I really like people, like Bronowski, who have strong opinions. Whether they force me to work to eat, defend my favorite dessert, or justify a clinical judgement - I do enjoy the arguments. These days, I see a lot of zealotry, in the forms of inflexibility, in the field of CSD. It could be coming from the training a clinician receives in pre-service education, or through subsequent continuing education. It also can bleed through from some social - political movements that occupy your mind, but that are tangential to this CSD gig you've secured. It could even be as simple as letting the pressures of real life get in the way, by getting entrenched in clinical 'ruts', doing the same activities with persons carrying similar diagnoses. A clinician who participates in research studies, may surmise that the protocol is always the thing. Everything.

However you delineate the actions of persons on the train of a clinical/research movement; - when every case becomes a strict research protocol, without back - channel communication that can be crucial to the consumer moving towards her desired outcomes, it's zealotry. We are selling a service, albeit a professional service, and it seems sensible to deliver the service the consumer bought.

Zealotry = evil spirits? Only in the sense that your perceptions, your judgement can be clouded by adherence to a narrow frame of reference (dogma, allegiance to mentor/leader), that has political as well as scientific implications to your effective practice.

I really like the bottle tree. It reminds me of how important it is, to trap and stow away things that don't belong - things that can prevent you from safe passage on your clinical journey.

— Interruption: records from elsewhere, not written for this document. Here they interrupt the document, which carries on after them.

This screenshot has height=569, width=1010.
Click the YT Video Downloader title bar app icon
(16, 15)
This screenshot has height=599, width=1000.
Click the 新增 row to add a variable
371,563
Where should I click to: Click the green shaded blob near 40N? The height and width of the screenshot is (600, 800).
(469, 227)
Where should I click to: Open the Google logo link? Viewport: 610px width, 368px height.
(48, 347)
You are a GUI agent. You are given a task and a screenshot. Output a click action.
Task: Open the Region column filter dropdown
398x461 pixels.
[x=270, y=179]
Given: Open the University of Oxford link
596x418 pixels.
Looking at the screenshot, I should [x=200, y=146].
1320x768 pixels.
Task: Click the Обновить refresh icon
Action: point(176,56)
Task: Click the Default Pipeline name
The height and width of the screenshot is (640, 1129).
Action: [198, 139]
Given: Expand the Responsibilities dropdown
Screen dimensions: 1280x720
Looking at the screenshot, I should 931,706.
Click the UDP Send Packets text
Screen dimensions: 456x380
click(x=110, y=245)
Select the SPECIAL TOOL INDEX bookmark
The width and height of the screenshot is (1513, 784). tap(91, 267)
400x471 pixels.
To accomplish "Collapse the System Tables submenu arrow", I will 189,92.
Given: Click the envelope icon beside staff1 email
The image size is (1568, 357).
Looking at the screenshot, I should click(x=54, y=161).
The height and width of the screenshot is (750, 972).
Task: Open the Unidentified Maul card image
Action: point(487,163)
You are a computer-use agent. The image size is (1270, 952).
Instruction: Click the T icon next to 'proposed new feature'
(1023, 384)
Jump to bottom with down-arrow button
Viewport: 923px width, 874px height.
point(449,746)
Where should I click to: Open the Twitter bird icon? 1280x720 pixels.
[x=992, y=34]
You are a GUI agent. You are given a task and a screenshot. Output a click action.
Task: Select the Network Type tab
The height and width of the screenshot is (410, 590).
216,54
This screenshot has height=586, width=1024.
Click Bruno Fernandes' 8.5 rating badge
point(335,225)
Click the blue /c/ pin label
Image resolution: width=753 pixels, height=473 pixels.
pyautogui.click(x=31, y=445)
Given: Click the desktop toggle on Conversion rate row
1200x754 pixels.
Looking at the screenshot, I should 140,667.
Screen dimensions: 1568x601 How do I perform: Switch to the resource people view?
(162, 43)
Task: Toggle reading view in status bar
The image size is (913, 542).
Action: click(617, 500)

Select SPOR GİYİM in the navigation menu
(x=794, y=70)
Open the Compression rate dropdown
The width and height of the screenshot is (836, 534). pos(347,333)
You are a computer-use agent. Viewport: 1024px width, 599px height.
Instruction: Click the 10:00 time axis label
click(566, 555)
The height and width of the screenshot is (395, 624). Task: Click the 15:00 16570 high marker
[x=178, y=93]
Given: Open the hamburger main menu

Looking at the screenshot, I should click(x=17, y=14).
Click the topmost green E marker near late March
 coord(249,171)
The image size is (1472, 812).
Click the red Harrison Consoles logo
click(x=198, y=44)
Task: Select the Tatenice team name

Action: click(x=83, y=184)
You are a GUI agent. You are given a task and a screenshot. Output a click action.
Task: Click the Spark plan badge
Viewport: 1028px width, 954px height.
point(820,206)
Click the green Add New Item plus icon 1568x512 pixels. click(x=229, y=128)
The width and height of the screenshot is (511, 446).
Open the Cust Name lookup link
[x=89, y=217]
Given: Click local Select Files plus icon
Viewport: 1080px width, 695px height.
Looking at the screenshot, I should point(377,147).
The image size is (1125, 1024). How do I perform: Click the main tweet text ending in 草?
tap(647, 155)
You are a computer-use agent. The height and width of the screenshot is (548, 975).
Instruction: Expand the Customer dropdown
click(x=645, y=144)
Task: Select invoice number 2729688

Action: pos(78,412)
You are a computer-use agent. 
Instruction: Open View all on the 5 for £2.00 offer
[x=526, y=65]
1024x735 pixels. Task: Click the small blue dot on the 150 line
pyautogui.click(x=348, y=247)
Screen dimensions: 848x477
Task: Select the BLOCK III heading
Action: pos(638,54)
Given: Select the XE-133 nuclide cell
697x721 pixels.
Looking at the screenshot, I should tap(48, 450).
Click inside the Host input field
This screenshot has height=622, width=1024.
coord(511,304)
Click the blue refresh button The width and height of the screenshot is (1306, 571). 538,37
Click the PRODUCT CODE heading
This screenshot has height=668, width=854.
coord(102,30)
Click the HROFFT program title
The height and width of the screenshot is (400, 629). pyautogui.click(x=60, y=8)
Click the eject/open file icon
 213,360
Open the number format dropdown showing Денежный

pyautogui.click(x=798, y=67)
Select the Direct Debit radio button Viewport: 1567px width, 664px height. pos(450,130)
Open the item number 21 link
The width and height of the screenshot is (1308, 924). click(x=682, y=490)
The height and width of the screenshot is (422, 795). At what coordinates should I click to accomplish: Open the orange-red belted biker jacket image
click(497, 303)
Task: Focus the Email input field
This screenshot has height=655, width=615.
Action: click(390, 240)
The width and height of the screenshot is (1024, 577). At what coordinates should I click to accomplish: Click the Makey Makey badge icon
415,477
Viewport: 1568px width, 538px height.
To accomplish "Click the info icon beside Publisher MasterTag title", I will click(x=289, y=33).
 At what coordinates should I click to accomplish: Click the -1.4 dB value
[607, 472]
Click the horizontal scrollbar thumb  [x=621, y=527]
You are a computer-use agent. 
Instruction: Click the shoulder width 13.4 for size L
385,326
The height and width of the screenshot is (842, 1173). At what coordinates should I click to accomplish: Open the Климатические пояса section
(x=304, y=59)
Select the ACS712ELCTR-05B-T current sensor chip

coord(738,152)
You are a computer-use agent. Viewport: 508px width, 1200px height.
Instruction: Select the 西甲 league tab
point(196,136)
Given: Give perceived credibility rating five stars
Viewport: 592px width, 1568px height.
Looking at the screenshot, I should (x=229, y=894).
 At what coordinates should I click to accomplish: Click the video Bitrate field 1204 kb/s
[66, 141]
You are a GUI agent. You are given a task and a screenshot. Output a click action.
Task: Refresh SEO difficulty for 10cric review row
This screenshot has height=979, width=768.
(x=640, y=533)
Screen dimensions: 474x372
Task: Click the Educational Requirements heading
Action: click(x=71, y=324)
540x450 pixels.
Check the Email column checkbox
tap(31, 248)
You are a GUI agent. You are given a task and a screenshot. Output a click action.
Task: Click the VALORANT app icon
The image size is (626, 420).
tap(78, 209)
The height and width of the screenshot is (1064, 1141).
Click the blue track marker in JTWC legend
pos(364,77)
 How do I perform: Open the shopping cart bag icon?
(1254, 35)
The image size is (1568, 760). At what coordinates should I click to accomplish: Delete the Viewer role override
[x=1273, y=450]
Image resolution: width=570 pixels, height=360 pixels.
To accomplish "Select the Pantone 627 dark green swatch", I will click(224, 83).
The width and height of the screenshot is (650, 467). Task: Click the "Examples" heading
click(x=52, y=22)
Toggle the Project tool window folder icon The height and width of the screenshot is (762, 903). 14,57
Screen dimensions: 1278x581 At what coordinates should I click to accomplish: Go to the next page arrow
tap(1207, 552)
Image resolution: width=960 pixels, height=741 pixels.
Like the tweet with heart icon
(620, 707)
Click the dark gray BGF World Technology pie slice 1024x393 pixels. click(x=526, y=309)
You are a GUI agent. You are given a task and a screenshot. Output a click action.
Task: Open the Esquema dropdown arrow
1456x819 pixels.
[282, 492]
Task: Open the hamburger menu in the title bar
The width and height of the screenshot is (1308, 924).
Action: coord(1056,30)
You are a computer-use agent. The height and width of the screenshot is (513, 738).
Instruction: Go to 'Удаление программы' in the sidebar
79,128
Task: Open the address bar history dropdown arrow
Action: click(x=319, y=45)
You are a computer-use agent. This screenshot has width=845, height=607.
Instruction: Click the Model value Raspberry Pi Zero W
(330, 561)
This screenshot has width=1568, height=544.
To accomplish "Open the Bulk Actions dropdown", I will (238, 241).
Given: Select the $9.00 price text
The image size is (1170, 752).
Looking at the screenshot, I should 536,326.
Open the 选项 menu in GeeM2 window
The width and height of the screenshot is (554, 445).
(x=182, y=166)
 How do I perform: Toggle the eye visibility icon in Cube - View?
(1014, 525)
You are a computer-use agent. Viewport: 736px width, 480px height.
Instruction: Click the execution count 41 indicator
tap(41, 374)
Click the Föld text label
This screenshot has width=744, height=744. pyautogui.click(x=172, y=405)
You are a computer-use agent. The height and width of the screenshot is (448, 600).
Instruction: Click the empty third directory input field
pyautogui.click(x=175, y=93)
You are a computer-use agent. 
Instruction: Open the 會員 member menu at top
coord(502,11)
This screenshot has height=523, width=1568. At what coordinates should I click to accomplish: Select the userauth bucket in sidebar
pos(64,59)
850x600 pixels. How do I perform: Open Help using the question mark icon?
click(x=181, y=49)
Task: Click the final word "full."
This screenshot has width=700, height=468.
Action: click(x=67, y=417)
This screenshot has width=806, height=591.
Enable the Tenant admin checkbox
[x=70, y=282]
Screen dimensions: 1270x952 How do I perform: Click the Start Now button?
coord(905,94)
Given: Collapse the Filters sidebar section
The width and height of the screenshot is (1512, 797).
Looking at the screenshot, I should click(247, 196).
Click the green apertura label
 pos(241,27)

Sunday, September 12, 2021

The new professional comes a'calling


I recently started, after a break of almost twenty years, the mentoring of two new SLP professionals. Recently, I committed to consider a third - yikes! Mind you, I've mentored a few dozen new SLP's at all levels of their career development, since taking this career path: shadows of a clinician during the undergraduate years; interns in a medical setting, prior to their receiving the master's degree; and lecturing to graduate students about aspects of the 'hidden curriculum' - that is, what actually happens during the SLP's clinical workday. 



 The Clinical Fellow is approaching that very imposing finish line, in the marathon race to our professional credentials. Over the weeks, months and years of classroom study and clinical training, an SLP student in the classroom injects her didactic learning into clinical learning. With necessary clinical training in the University clinic setting and selected practica done, the intern then spends the better part of a term in a community's clinical setting, where theory first meets the workday road. Following that, the newly hired CF will show how independently they can apply their knowledge, to serve their consumers and the support systems. 

And - the C's are only the MINIMUM qualifications for clinical practice. Training never ends!
 

 

When I first took on mentoring of young SLP's, the time interval overlaid that for the emergence for mitigation/prevention of serial harassment in the workplace. I had to deal with my perception of being a member of a significant minority in the field, who is also perceived by some as being a significant source of these problems in the workplace. It is what it is. It's a healthier and more productive workplace nowadays, and the forces of 'quid pro quo',  'hostile working environment'  and appropriate workplace banter can go bidirectional.  Anyone now completing their master's degree, and who has not yet internalized the lessons of serial harassment, will not make it as a CF. Parenthetical? It only shows that relating to your peers, is one lesson learned within the seminar called "Communication".

A CF remains psychically connected to her training program, and that's a good thing - because the idealism instilled by that discipline of class, clinic and practica, can easily carry over to her first paid workplace. The job of a mentor? Helping the CF sustain that idealism and enthusiasm, when her workplace tends to blunt or temper the role SLP may take in serving consumers. The CF is the local expert for her scope of practice, and makes her workplace more and more glad of that through the experience.